Dom Murilo Sebastião Ramos Krieger
Domingo da Divina Misericórdia
- TERÇA, 14 ABRIL 2015 19:00
- CNBB
Dom Murilo Sebastião Ramos KriegerArcebispo de São Salvador da Bahia e Primaz do Brasil
Ao presidir a canonização de sua conterrânea Irmã Faustina Kowalska (30.04.2000), o papa S. João Paulo II surpreendeu o mundo a instituir o "Domingo da Divina Misericórdia", a ser comemorado sempre no segundo domingo após a Páscoa. Desejou, assim, que todos aprendessem "a conhecer sempre melhor o verdadeiro rosto de Deus e o genuíno rosto dos irmãos".
Quem procurar nos dicionários etimológicos a origem da palavra "misericórdia" ficará surpreso, pois encontrará ao menos cinco explicações; a mais comum é que tal palavra vem de "miserere" (ter compaixão) e "cordis" (de coração"). Misericórdia seria, então, ter compaixão de coração; ter a capacidade de sentir aquilo que a outra pessoa sente; ser solidário com os outros; dar o coração àqueles que são vítimas da miséria; ter espaço no coração para acolher os outros; ter um coração capaz de fazer sua a dor do outro etc. Quando, pois, o apóstolo Paulo afirma que "Deus é rico em misericórdia" (Ef 2,4), quer nos lembrar justamente isto: vendo a situação em que estávamos, Ele voltou o seu coração para nós." O apóstolo ainda acrescenta: "Quando ainda estávamos mortos por causa dos nossos pecados, Ele nos deu a vida com Cristo".
O Papa Francisco tem feito desse tema a ideia central de seu ministério. Ele está convicto de que os seres humanos só encontrarão a paz quando se voltarem com confiança para a misericórdia divina. Lembro uma de suas observações em sua encíclica "Evangelii gaudium" (Alegria do Evangelho): "Se alguma coisa deve santamente inquietar e preocupar a nossa consciência é que haja tantos irmãos nossos que vivem sem a força, a luz e a consolação da amizade com Jesus Cristo, sem uma comunidade de fé que os acolha, sem um horizonte de sentido e de vida" (49). Apresentar a todos o rosto de Cristo, expressão viva da misericórdia do Pai, é, pois, ser misericordioso.
Todos têm direito de fazer uma profunda experiência da misericórdia divina. Há um grupo de pessoas, contudo, que é especialmente convidado a isso: os aflitos, os que sofrem e os que não se sentem amados. Não é dessa forma que devem ser interpretadas as palavras de Jesus? “Vinde a mim, vós todos que estais aflitos sob o fardo, e eu vos aliviarei. Tomai meu jugo sobre vós e recebei minha doutrina, porque eu sou manso e humilde de coração” (Mt 11,28-30).

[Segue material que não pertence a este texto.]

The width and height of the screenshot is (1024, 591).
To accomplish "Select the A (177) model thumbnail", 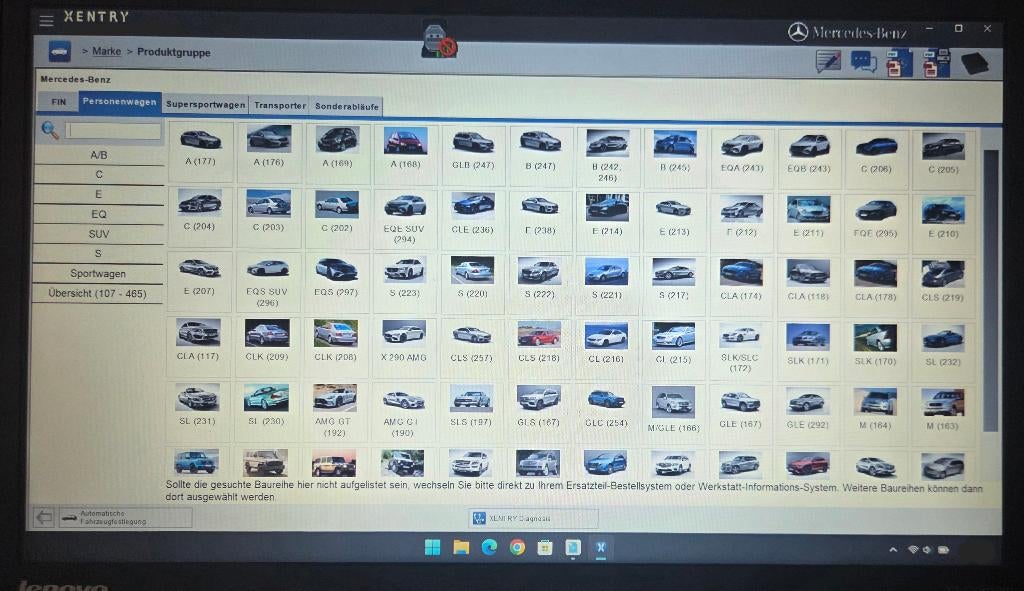I will pos(200,148).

Em nossa linguagem, a palavra “coração” é muito mais do que o órgão físico que recebe o sangue e o distribui pelo corpo. O coração humano é comumente identificado como a sede dos sentimentos, das emoções e da consciência. Dizemos, e todos compreendem: “A bondade daquela pessoa tocou-me o coração”; ou, então: “Aquele homem tem um bom coração”; “Ela deu o coração a quem não o merecia” etc. Por isso, o Concílio Vaticano II (1962-1965), referindo-se a Jesus, observou: “Ele trabalhou com mãos humanas, pensou com inteligência humana, agiu com vontade humana e amou com coração humano” (GS, 22).
Querendo atrair para si os que sofrem, além de antecipar que todos podem ir ao seu encontro sem medo nem preocupações, Jesus contou parábolas (pequenas histórias), ricas de detalhes. Nelas transparece uma certeza: os que se voltarem para a misericórdia divina não se decepcionarão, pois serão acolhidos de braços abertos. O passo seguinte será uma festa - a festa do reencontro. A razão dessa alegria nos foi dada pelo apóstolo Pedro: "Tende consciência de que fostes resgatados (...) não por coisas perecíveis, como a prata ou o ouro, mas pelo precioso sangue de Cristo" (1Pe 1,18-18).
Somos muito mais preciosos aos olhos de Deus do que imaginamos. Sua misericórdia é uma prova disso.